_YOUR INSTRUCTIONS_. In the episode transcript, what happens to the young girl's new doll, according to the opening summary?

[BEGIN TEXT SECTION]

R.L. Stine's The Haunting Hour (2010–2014): Season 1, Episode 1 - Really You: Part 1 - full transcript

When a young girl's new doll takes on a mysterious new identity, her brother is forced to find out what is going on and to save his sister from the terrifying new reality.

[KIDS SHOUTING]

[KID SHOUTS] WHOO!

[SNORING]

[♪♪♪]

[WOMAN SIGHING] OH...

LOOK.

DO YOU SEE?

THIS IS WRONG.

SHE'S NOT GOOD.

[♪♪♪]

[BIRDS TWITTERING]

[SIGHS]

WHERE ARE THEY?

TAKE A CHILL PILL.

CALL THE TEMPORARY
GUARDIAN.

THEY'RE ON
THEIR WAY, HONEY.

WE CAN'T KEEP
CALLING THEM.

OKAY,
GO TO THE WEBSITE

AND CLICK
ON "ACCESSORIES."

LILLY, PLEASE,
CALM DOWN.

YOU ARE SO LOVELY
WHEN YOU'RE CALM.

THE WEBSITE!

JUST BE CAREFUL.
I USE THIS FOR MY WORK.

[QUIETLY] DAD,

YOU'RE NOT GOING TO LET HER
GET MORE STUFF, ARE YOU?

THIS IS IMPORTANT
TO YOUR SISTER.

YOU KNOW SHE'S HAD
TROUBLE MAKING FRIENDS.

THEY GOT THE NEW SPRING LINE!

OKAY, MOM, ORDER.

ORDER!

[END TEXT SECTION]
[BEGIN RECORDS PROVIDED]

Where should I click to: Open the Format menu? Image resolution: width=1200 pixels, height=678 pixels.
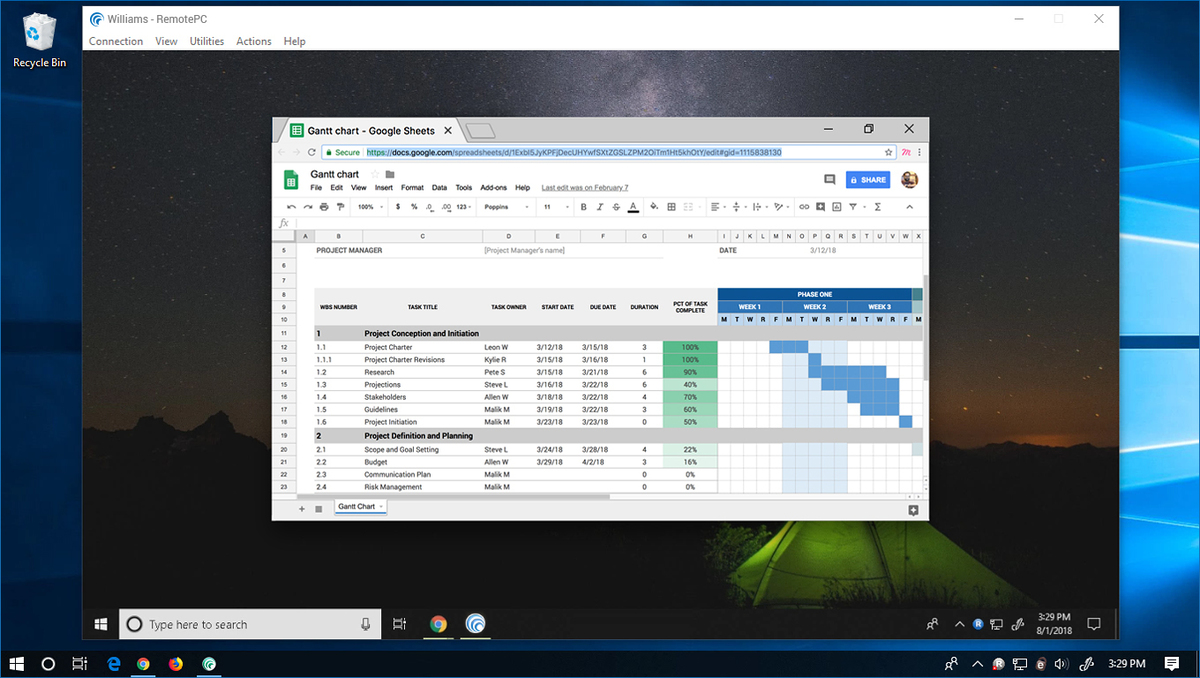click(412, 188)
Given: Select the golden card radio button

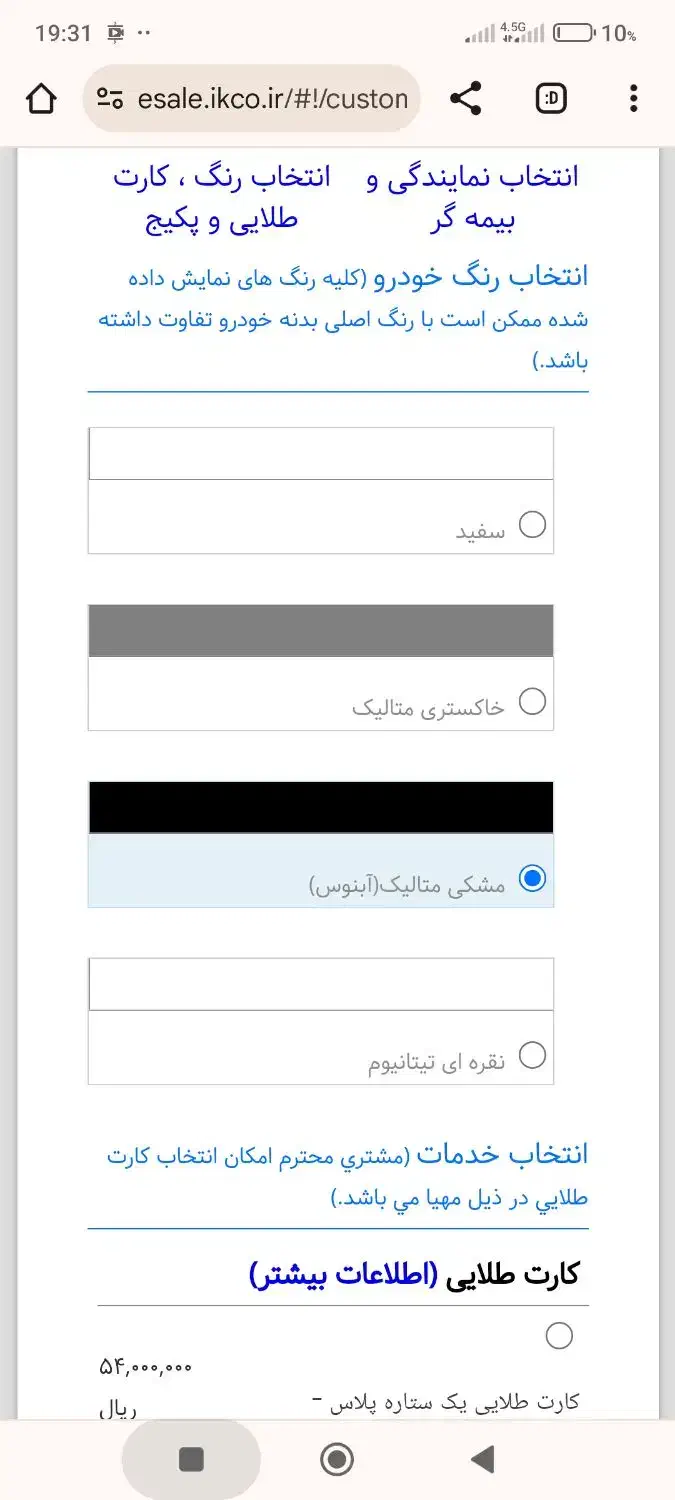Looking at the screenshot, I should pos(559,1335).
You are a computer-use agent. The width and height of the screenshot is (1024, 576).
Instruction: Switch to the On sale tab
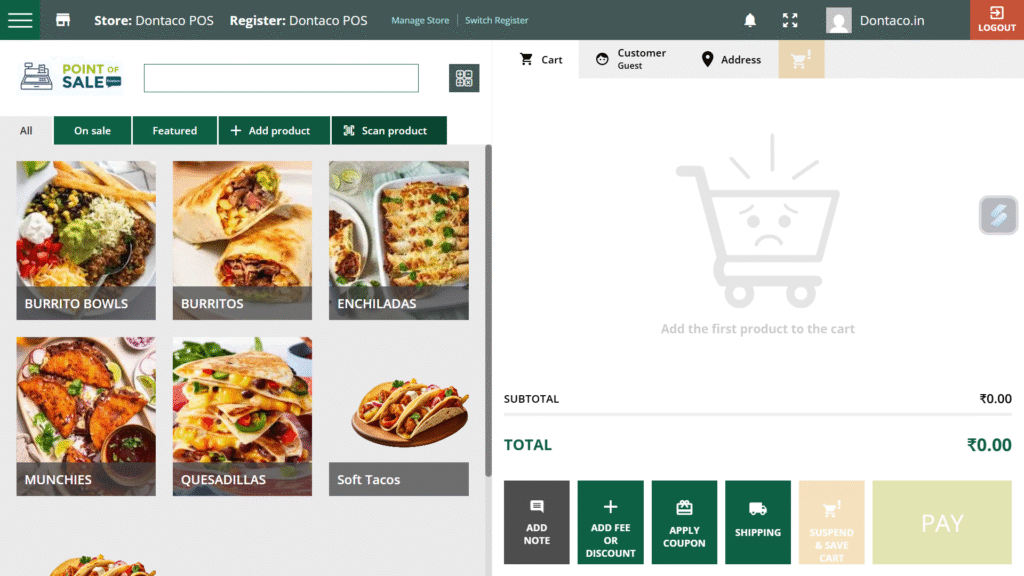coord(92,131)
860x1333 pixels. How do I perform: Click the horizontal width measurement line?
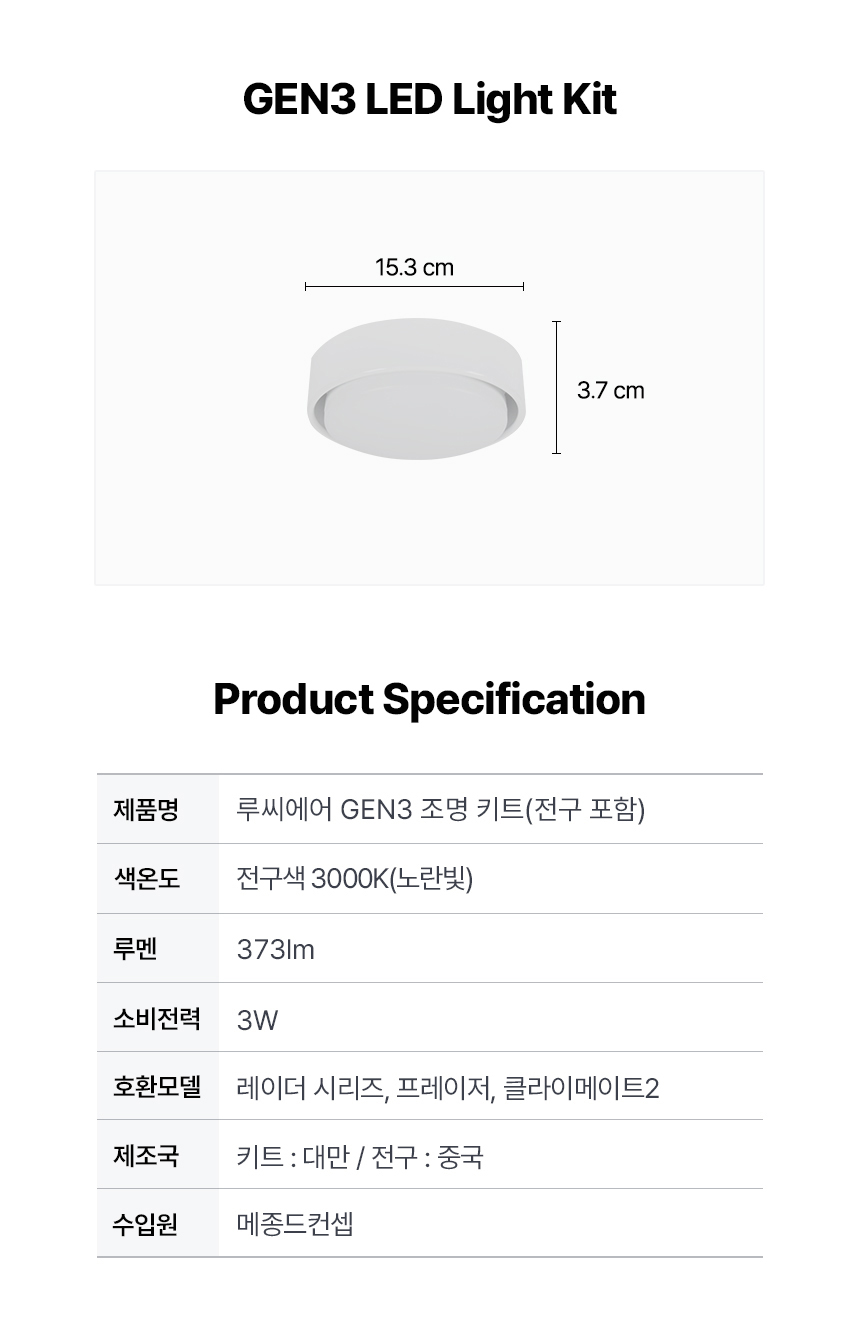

[END RECORDS PROVIDED]

_RESPONSE TO THIS TASK_. It takes on a mysterious new identity.